Stored items:
=======
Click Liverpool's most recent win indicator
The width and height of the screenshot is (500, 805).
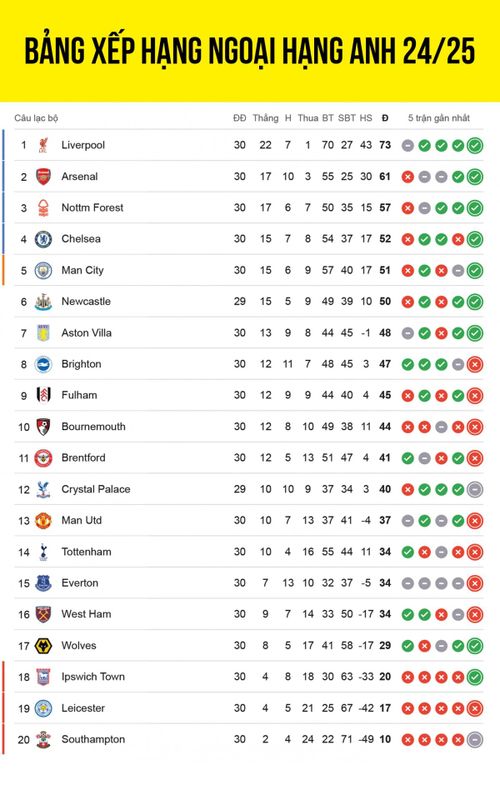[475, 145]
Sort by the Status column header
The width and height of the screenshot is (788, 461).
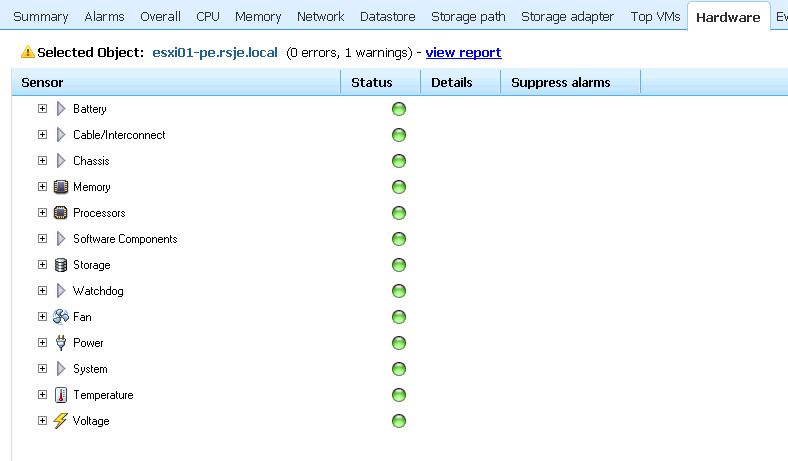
=======
PROBLEM STATEMENT:
Lay out every line of the rows above as a numbered list, skipping any blank lines. Leave the pictures out.

COMPLETED TASK:
1. Click Liverpool's most recent win indicator
2. The width and height of the screenshot is (500, 805).
3. [475, 145]
4. Sort by the Status column header
5. The width and height of the screenshot is (788, 461).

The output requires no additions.